This solution is necessary for GCS and should be beneficial on ABFS as listing overheads are paid for in the task committers.

Implementation Details

Constraints

A key goal is to keep the manifest committer isolated and neither touch the existing committer code nor other parts of the hadoop codebase.

It must plug directly into MR and Spark without needing any changes other than already implemented for the S3A Committers

  • Self-contained: MUST NOT require changes to hadoop-common, etc.
  • Isolated: MUST NOT make changes to existing committers
  • Integrated: MUST bind via PathOutputCommitterFactory.

As a result of this there’s a bit of copy and paste from elsewhere, e.g. org.apache.hadoop.util.functional.TaskPool is based on S3ACommitter’s org.apache.hadoop.fs.s3a.commit.Tasks.

The_SUCCESS file MUST be compatible with the S3A JSON file. This is to ensure any existing test suites which validate S3A committer output can be retargeted at jobs executed by the manifest committer without any changes.

Progress callbacks in job commit.

When? Proposed: heartbeat until renaming finally finishes.

Error handling and aborting in job commit.

We would want to stop the entire job commit. Some atomic boolean “abort job” would need to be checked in the processing of each task committer thread’s iteraton through a directory (or processing of each file?) Failures in listing or renaming will need to be escalated to halting the entire job commit. This implies that any IOE raised in asynchronous rename operation or in a task committer thread must:

  1. be caught
  2. be stored in a shared field/variable
  3. trigger the abort
  4. be rethrown at the end of the commitJob() call

Avoiding deadlocks

If a job commit stage is using a thread pool for per-task operations, e.g. loading files, that same thread pool MUST NOT be used for parallel operations within the per-task stage.

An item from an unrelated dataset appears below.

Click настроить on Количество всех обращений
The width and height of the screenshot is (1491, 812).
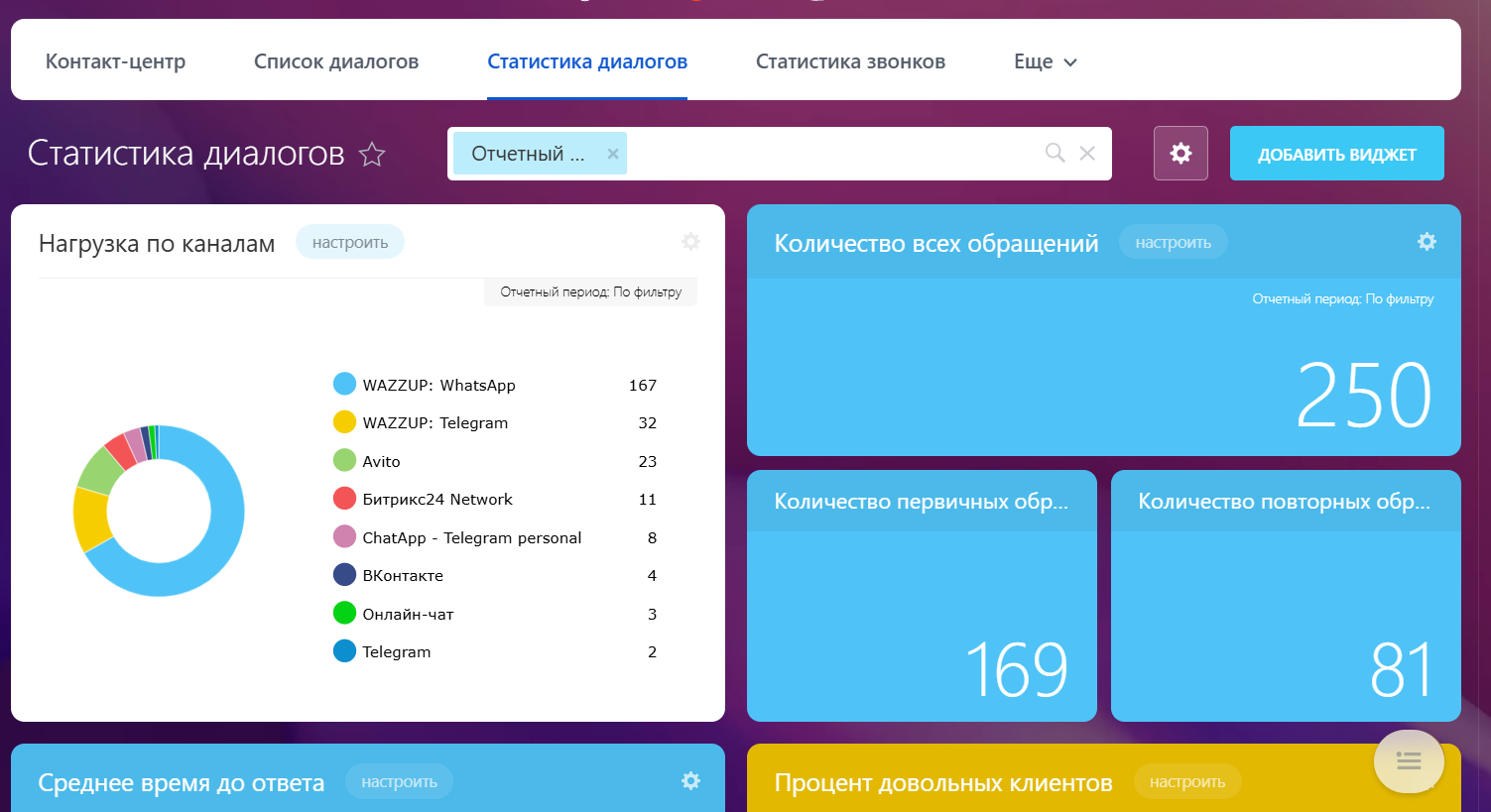(1173, 243)
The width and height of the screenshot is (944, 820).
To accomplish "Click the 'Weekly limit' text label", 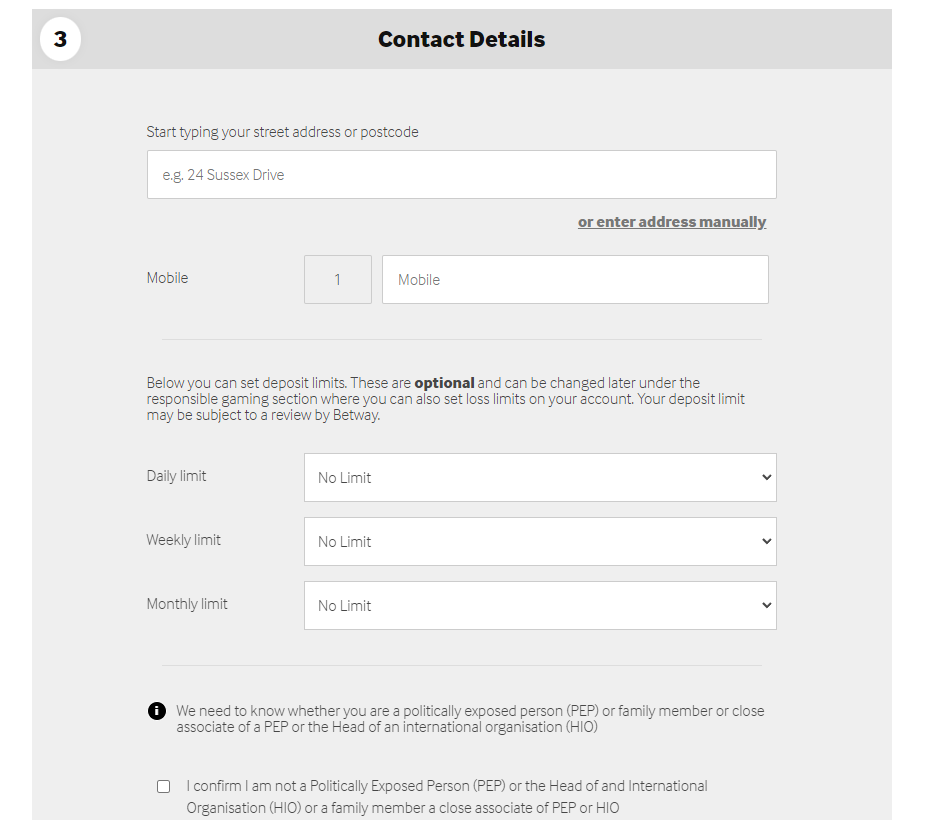I will coord(184,540).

As every JobStage is executed in sequence within task or job commit, it is safe to share the same thread pool across stages.

In the current implementation, there is no parallel “per manifest” operation in job commit other than for actually loading the files. The operations to create directories and to rename files are actually performed without performing parallel processing of individual manifests.

Directory Preparation: merge the directory lists of all manifests, then queue for creation the (hopefully very much smaller) set of unique directories.

Rename: iterate through all manifests and queue their renames into a pool for renaming.

Thread pool lifetimes

The lifespan of thread pools is constrained to that of the stage configuration, which will be limited to within each of the PathOutputCommitter methods to setup, commit, abort and cleanup.

This avoids the thread pool lifecycle problems of the S3A Committers.

Scale issues similar to S3A HADOOP-16570.

This was a failure in terasorting where many tasks each generated many files; the full list of files to commit (and the etag of every block) was built up in memory and validated prior to execution.

The manifest committer assumes that the amount of data being stored in memory is less, because there is no longer the need to store an etag for every block of every file being committed.

This assumption turned out not to hold for some jobs: MAPREDUCE-7435. ManifestCommitter OOM on azure job

The strategy here was to read in all manifests and stream their entries to a local file, as Hadoop Writable objects -hence with lower marshalling overhead than JSON.

Duplicate creation of directories in the dest dir

Combine all lists of directories to create and eliminate duplicates.

Implementation Architecture

The implementation architecture reflects lessons from the S3A Connector.

  • Isolate the commit stages from the MR commit class, as that’s got a complex lifecycle.
  • Instead, break up into series of stages which can be tested in isolation and chained to provided the final protocol.
  • Don’t pass in MR data types (taskID etc) down into the stages -pass down a configuration with general types (string etc).
  • Also pass in a callback for store operations, for ease of implementing a fake store.
  • For each stage: define preconditions and postconditions, failure modes. Test in isolation.

Statistics

The committer collects duration statistics on all the operations it performs/invokes against filesystems. * Those collected during task commit are saved to the manifest (excluding the time to save and rename that file) * When these manifests are loaded during job commit, these statistics are merged to form aggregate statistics of the whole job. * Which are saved to the _SUCCESS file * and to any copy of that file in the directory specified by mapreduce.manifest.committer.summary.report.directory, if set. to be saved. * The class org.apache.hadoop.mapreduce.lib.output.committer.manifest.files.ManifestPrinter can load and print these.

IO statistics from filsystems and input and output streams used in a query are not collected.

Auditing

When invoking the ManifestCommitter via the PathOutputCommitter API, the following attributes are added to the active (thread) context

Key Value
ji Job ID
tai Task Attempt ID
st Stage

These are also all set in all the helper threads performing work as part of a stage’s execution.

Any store/FS which supports auditing is able to collect this data and include in their logs.

To ease backporting, all audit integration is in the single class org.apache.hadoop.mapreduce.lib.output.committer.manifest.impl.AuditingIntegration.